Les élus locaux face aux défis démocratiques
La discussion a également abordé les enjeux de stabilité démocratique auxquels sont confrontés les pays européens. Les échanges ont notamment porté sur les responsabilités des élus dans un contexte international marqué par de nombreuses tensions. Pascal Claverie a souligné que les responsables locaux ont un rôle à jouer dans la préservation de la cohésion démocratique et institutionnelle. Selon lui, cette responsabilité dépasse les frontières nationales et participe à la solidité de l’ensemble du projet européen.
L’engagement des femmes au cœur du débat
La rencontre s’est conclue par une réflexion sur la place des femmes dans les collectivités locales. Lorena Orduna Pons a rappelé qu’elle est la première femme à avoir été élue maire de Huesca. Elle a expliqué que l’accès aux responsabilités devait avant tout reposer sur les compétences et les capacités des personnes, tout en défendant la nécessité d’une plus grande égalité entre les femmes et les hommes. L’élue a également souligné que les trois principales villes de la région d’Aragon sont aujourd’hui dirigées par des femmes et que les femmes sont majoritaires au sein de son équipe municipale.
Petra Eul-Orthen, deuxième adjointe au maire d’Altenkirchen a pour sa part estimé que la présence de femmes à des postes de responsabilité constituait un signal positif pour les générations futures. Selon elle, les femmes peuvent apporter une approche différente de certains sujets tout en partageant la même exigence de service public.

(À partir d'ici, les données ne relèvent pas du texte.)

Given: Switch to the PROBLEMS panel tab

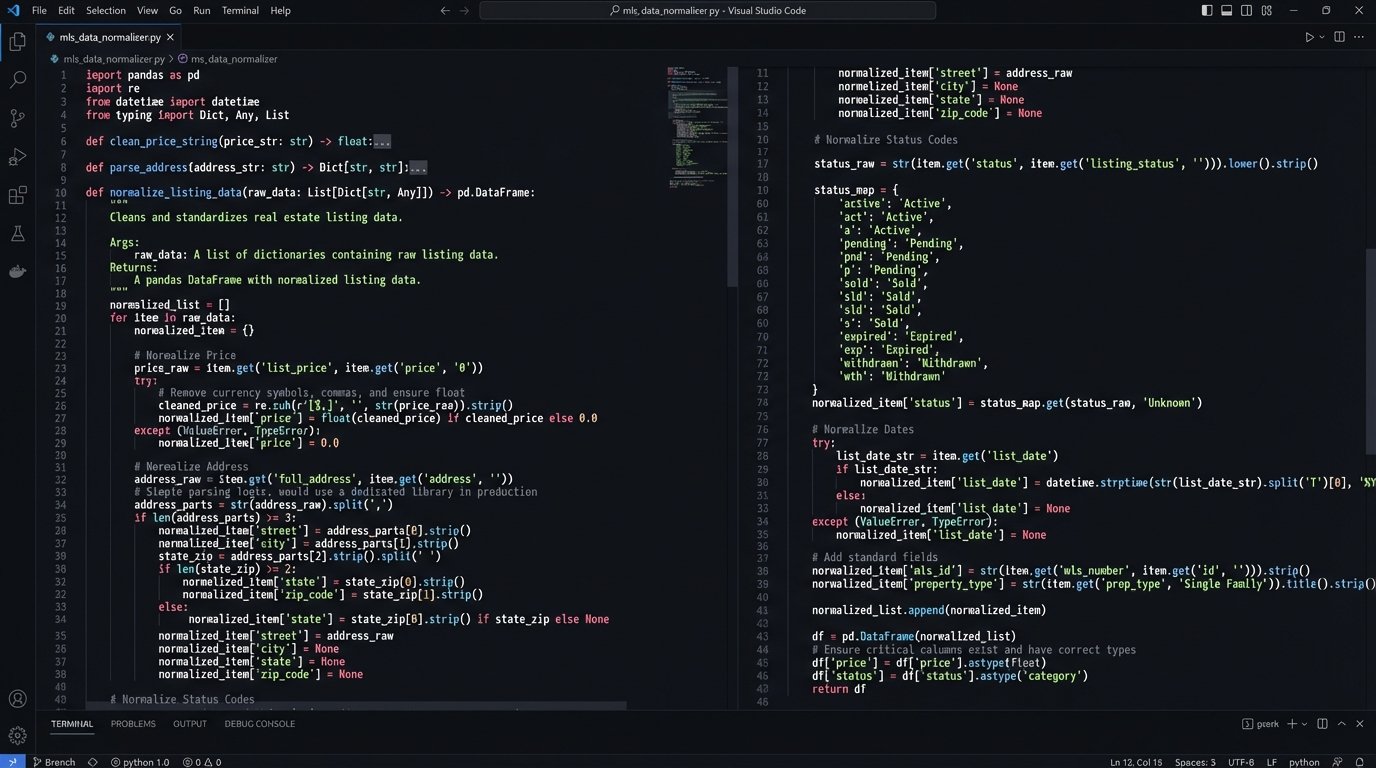Looking at the screenshot, I should [133, 724].
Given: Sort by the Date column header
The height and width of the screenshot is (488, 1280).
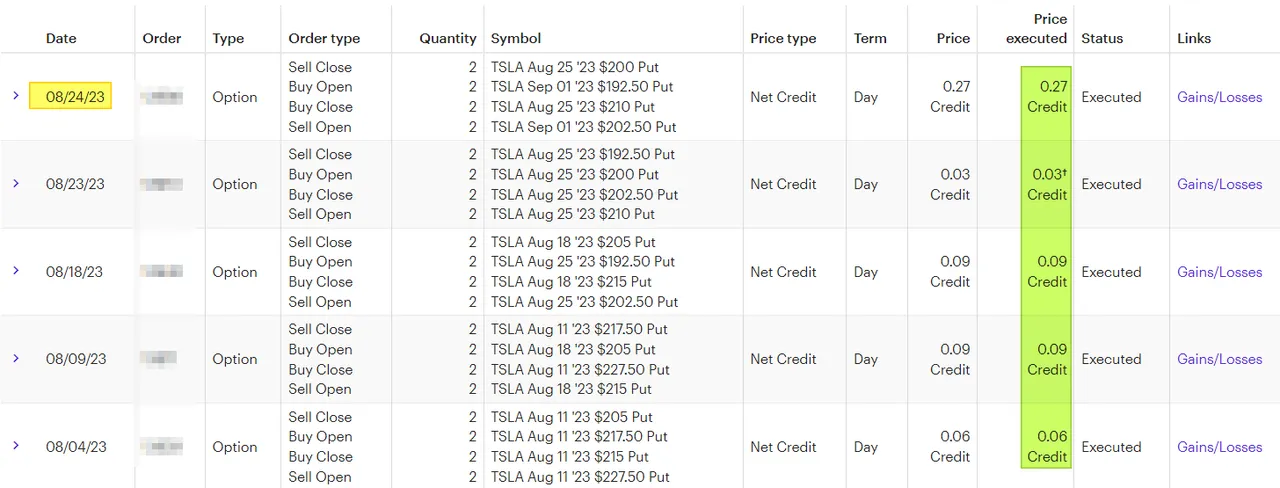Looking at the screenshot, I should [61, 38].
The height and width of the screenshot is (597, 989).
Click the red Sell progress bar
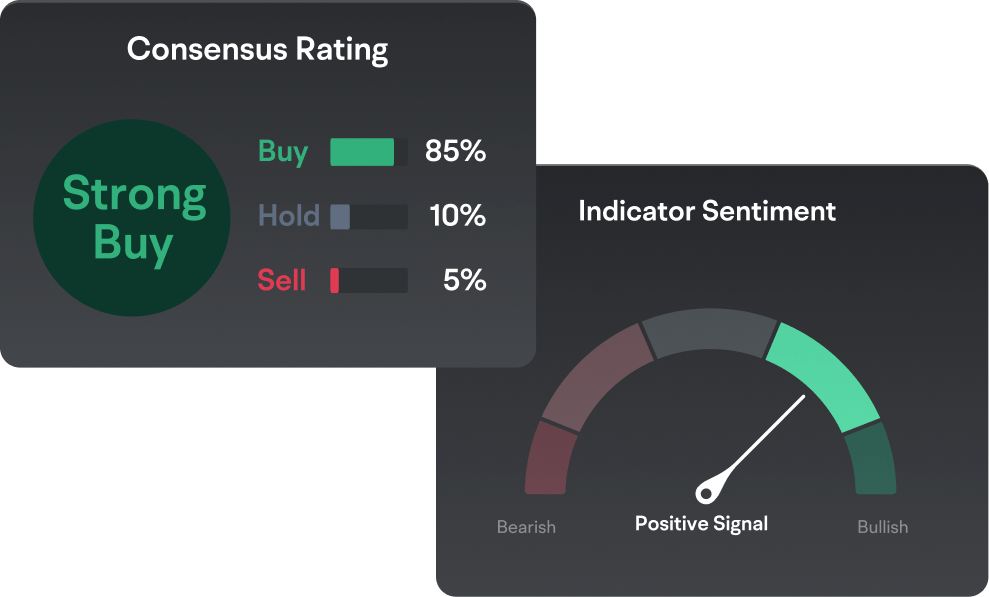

À travers cette rencontre organisée dans le cadre des fêtes de Tarbes, la municipalité a ainsi souhaité rappeler que les jumelages ne relèvent pas seulement de l’histoire ou du protocole. Ils demeurent des outils de coopération, d’échanges humains et de dialogue entre territoires européens. Un message qui trouve un écho particulier dans une ville où les délégations étrangères sont, chaque année, associées aux grands rendez-vous de la vie locale.